Leveraging The Topological Consistencies of Learning in Deep Neural Networks

TL;DR

This paper introduces a new, computationally efficient topological feature set for deep neural networks that can predict performance, estimate task similarity, and guide learning through structure constraints, enabling practical applications.

Contribution

The authors develop a novel class of topological features that are quick to compute, differentiable, and can be integrated into end-to-end training for improved DNN analysis and optimization.

Findings

Predicts DNN performance without test data or high-performance computing.

Effectively estimates task similarity using topological features.

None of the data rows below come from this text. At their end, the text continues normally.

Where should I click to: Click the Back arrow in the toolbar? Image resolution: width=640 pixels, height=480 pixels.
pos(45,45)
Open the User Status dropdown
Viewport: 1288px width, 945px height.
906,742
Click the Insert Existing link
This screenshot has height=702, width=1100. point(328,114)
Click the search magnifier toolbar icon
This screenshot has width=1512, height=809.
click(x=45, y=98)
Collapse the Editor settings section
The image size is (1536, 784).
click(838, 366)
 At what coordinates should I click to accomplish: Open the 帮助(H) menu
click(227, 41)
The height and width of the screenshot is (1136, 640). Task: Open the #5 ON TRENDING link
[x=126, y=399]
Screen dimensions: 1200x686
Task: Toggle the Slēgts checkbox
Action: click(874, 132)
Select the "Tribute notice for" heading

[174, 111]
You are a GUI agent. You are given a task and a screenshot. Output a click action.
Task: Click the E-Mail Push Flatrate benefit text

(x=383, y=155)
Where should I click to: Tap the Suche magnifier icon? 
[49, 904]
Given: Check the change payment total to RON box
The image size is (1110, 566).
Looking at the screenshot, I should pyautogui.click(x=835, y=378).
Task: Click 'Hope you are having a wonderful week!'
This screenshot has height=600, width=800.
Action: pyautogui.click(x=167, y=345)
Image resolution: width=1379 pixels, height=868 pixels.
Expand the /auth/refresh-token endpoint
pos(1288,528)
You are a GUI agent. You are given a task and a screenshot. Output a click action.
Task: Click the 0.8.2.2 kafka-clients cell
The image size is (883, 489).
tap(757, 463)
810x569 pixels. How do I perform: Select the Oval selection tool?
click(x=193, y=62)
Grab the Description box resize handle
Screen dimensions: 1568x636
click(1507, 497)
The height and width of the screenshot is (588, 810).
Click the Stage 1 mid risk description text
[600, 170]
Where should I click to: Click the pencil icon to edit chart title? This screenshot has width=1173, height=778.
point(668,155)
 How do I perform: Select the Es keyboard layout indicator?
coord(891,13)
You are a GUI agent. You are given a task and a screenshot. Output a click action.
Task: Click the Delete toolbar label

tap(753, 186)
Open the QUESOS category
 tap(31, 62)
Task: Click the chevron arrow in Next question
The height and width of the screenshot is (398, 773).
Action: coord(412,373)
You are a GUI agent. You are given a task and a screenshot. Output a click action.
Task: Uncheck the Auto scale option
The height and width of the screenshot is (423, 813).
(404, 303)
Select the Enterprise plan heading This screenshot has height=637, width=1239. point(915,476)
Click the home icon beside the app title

Enables active learning by constraining DNN topologies during training.

Abstract

Recently, methods have been developed to accurately predict the testing performance of a Deep Neural Network (DNN) on a particular task, given statistics of its underlying topological structure. However, further leveraging this newly found insight for practical applications is intractable due to the high computational cost in terms of time and memory. In this work, we define a new class of topological features that accurately characterize the progress of learning while being quick to compute during running time. Additionally, our proposed topological features are readily equipped for backpropagation, meaning that they can be incorporated in end-to-end training. Our newly developed practical topological characterization of DNNs allows for an additional set of applications. We first show we can predict the performance of a DNN without a testing set and without the need for high-performance computing. We also demonstrate our topological characterization of DNNs is effective in estimating task similarity. Lastly, we show we can induce learning in DNNs by actively constraining the DNN's topological structure. This opens up new avenues in constricting the underlying structure of DNNs in a meta-learning framework.